WORK TO COMPLETE: Swap "location" for "position" throughout the listing below and give it back otherwise unchanged, leaving out the pictures.

THE DATA:
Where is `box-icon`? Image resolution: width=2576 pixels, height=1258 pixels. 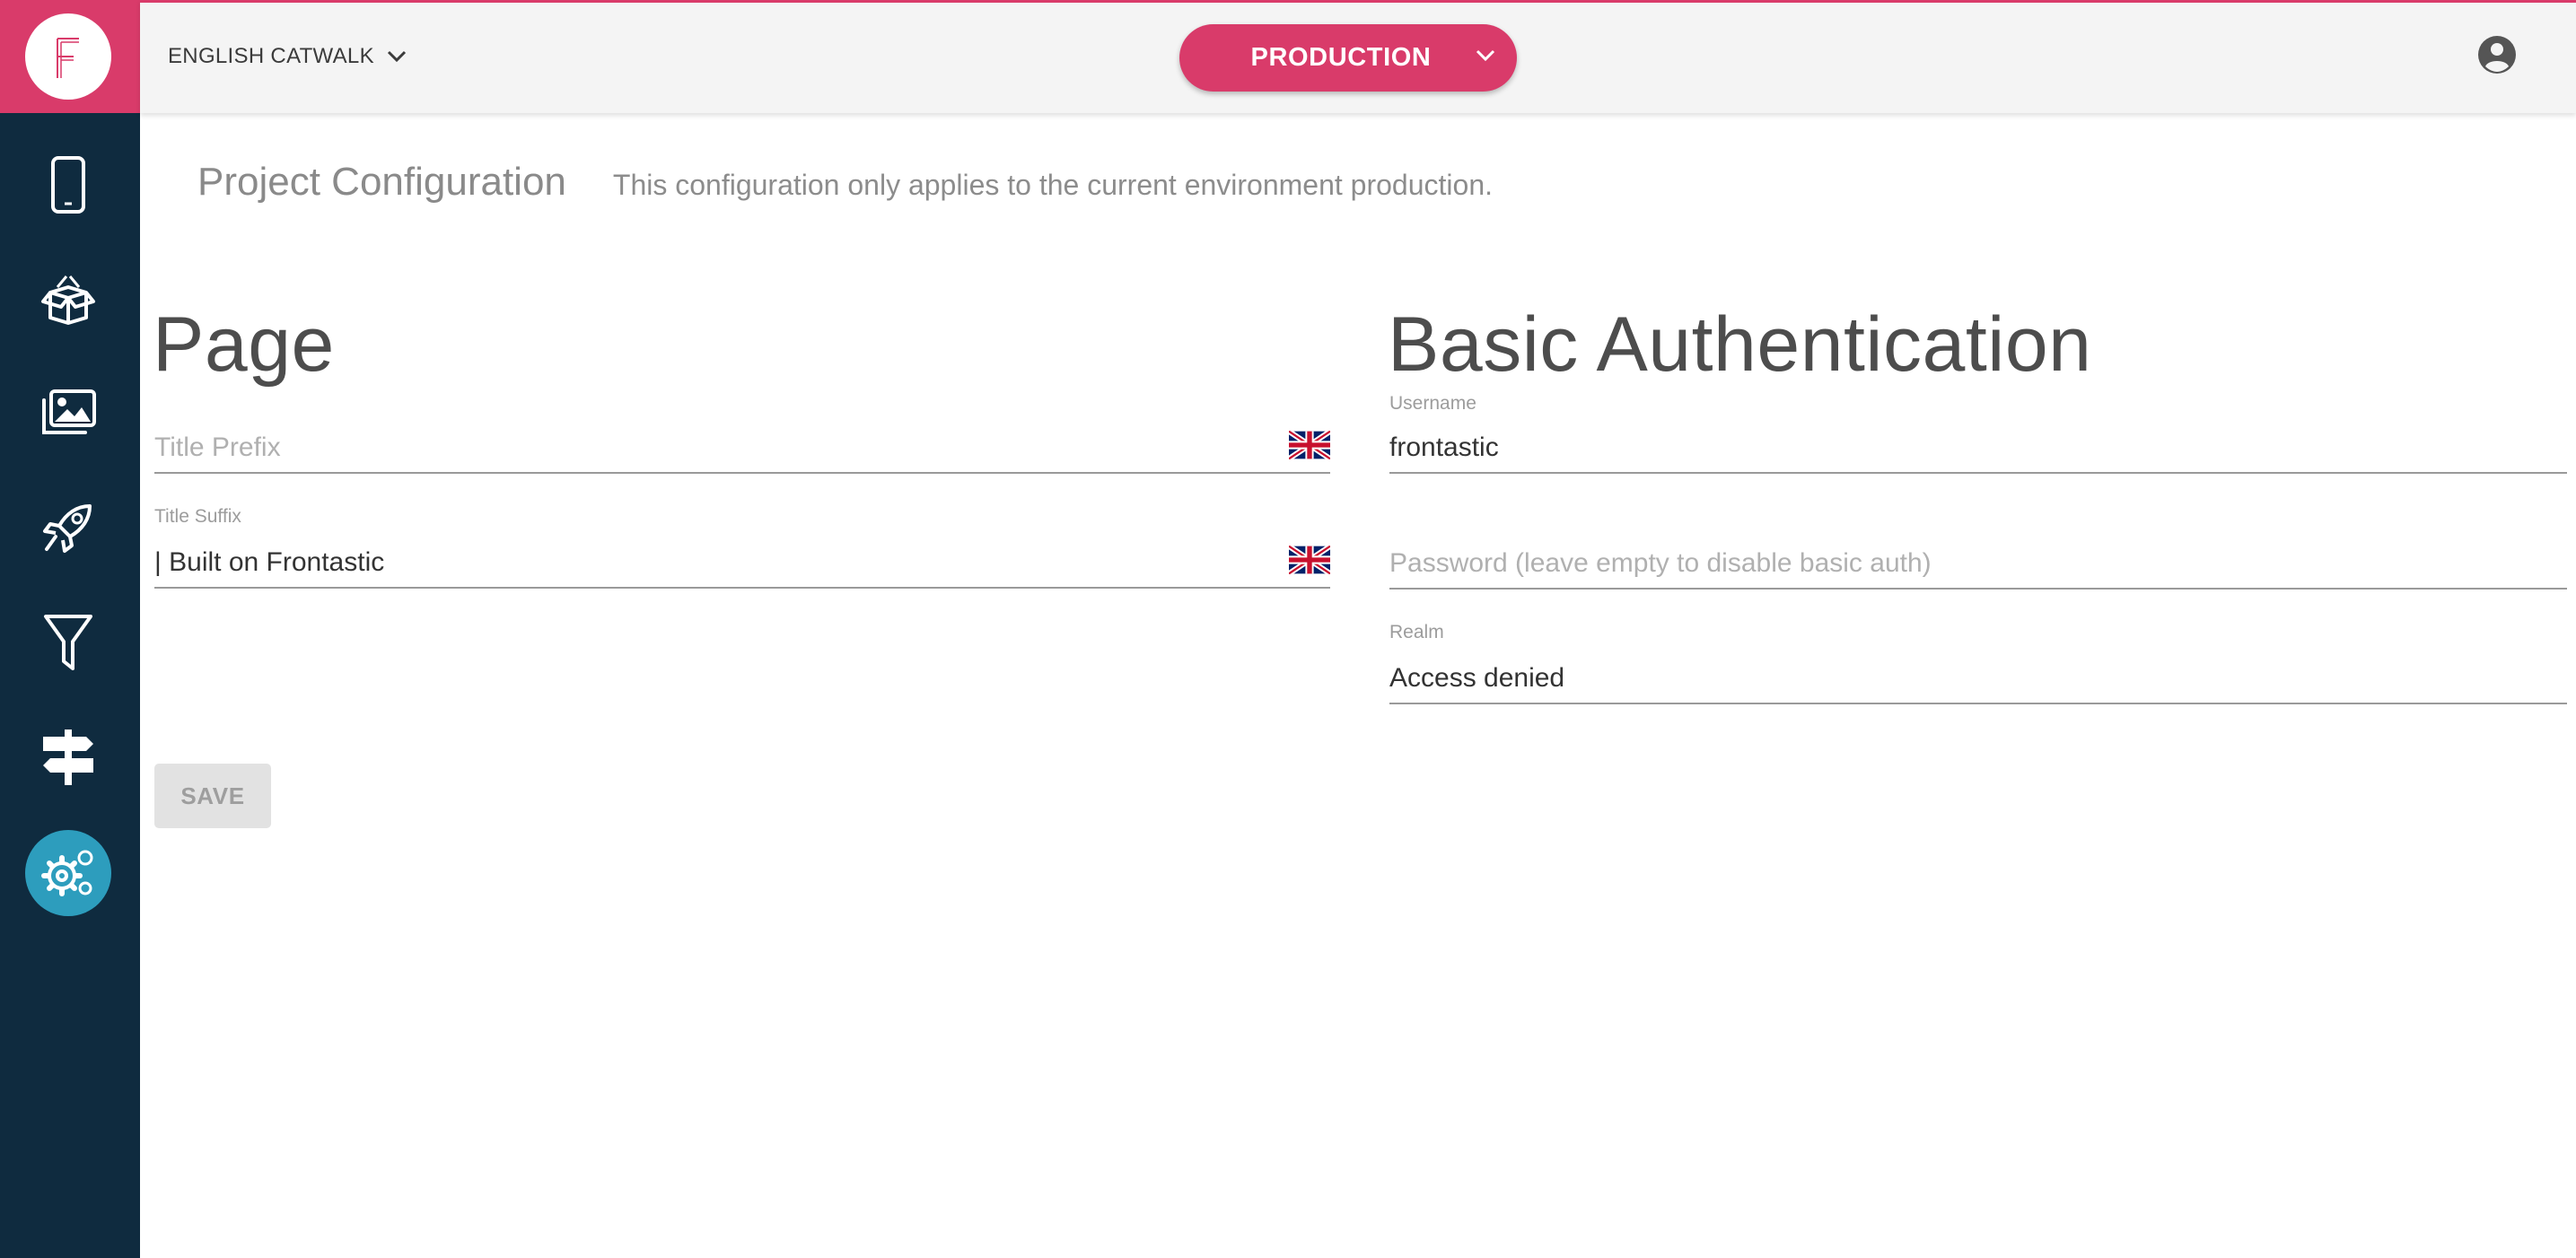
box-icon is located at coordinates (68, 300).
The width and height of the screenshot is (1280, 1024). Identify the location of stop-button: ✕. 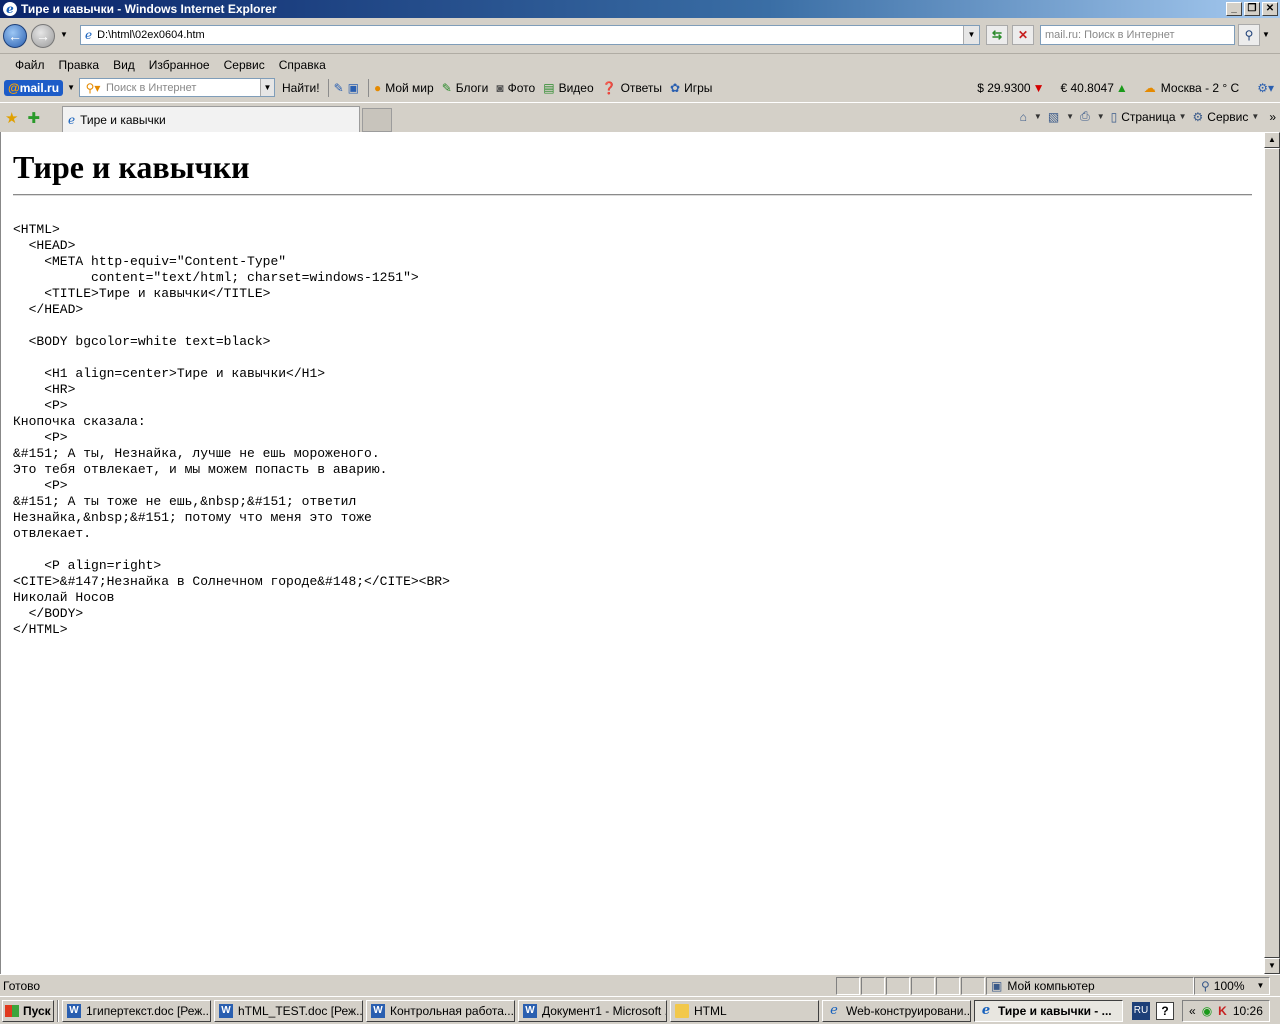
(1023, 35).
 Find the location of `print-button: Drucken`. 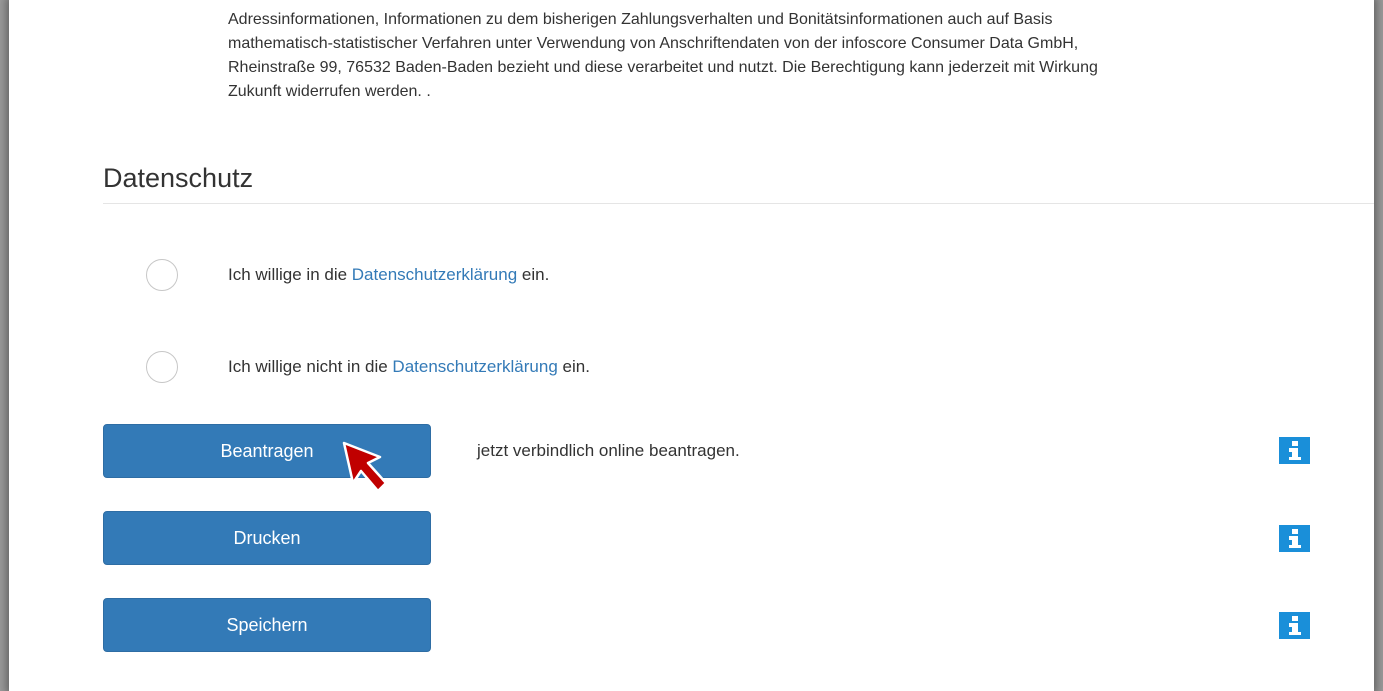

print-button: Drucken is located at coordinates (267, 538).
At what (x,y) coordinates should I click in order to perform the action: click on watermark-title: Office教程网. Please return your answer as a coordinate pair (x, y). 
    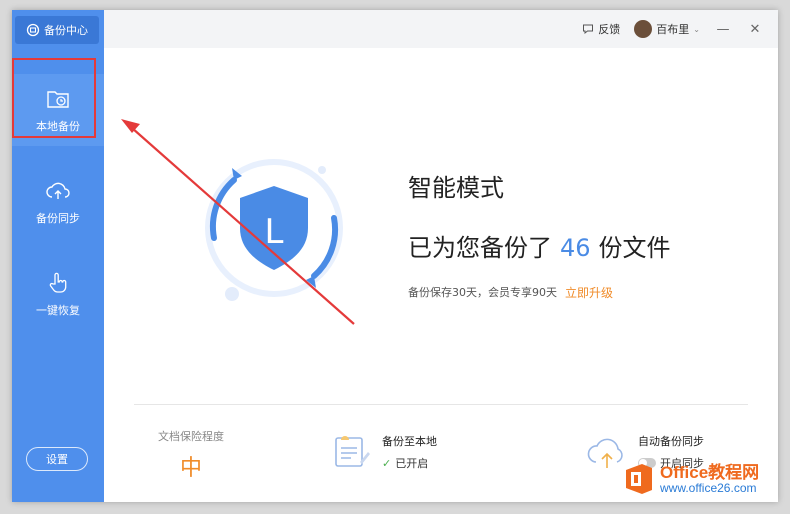
    Looking at the image, I should click on (710, 472).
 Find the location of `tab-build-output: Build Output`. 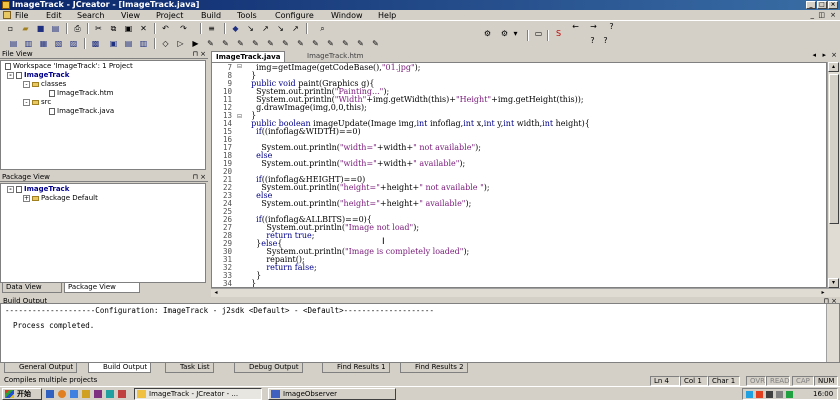

tab-build-output: Build Output is located at coordinates (120, 368).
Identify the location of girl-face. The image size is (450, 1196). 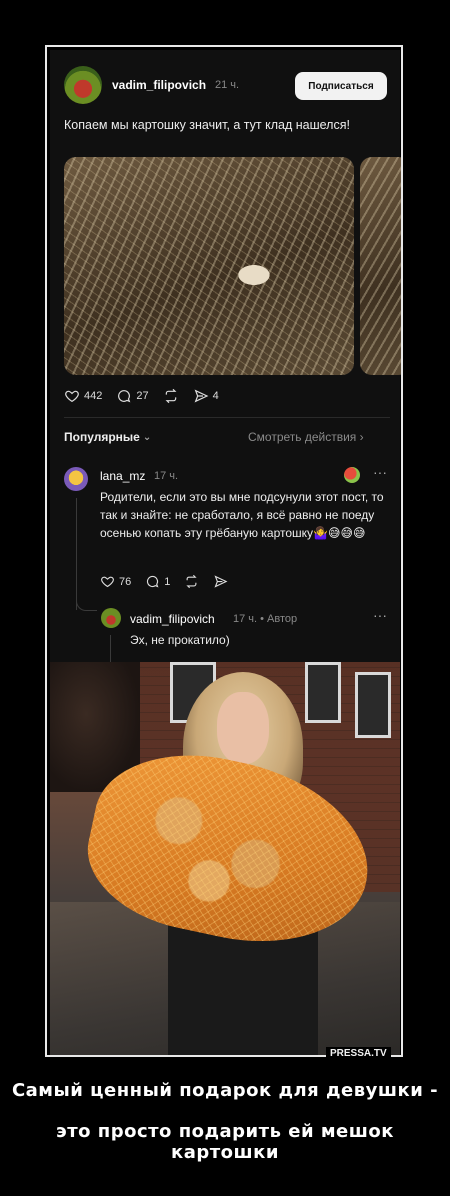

YOUR SOLUTION:
Where is `box-icon`? Image resolution: width=2576 pixels, height=1258 pixels. 
box-icon is located at coordinates (68, 300).
The width and height of the screenshot is (1280, 1024). Identify the position of stop-button: ✕. 
(1023, 35).
 Find the position of `print-button: Drucken`. 

print-button: Drucken is located at coordinates (267, 538).
At what (x,y) coordinates should I click in order to perform the action: click on watermark-title: Office教程网. Please return your answer as a coordinate pair (x, y). 
    Looking at the image, I should click on (710, 472).
 Find the position of `tab-build-output: Build Output`. 

tab-build-output: Build Output is located at coordinates (120, 368).
Identify the position of girl-face. The image size is (450, 1196). 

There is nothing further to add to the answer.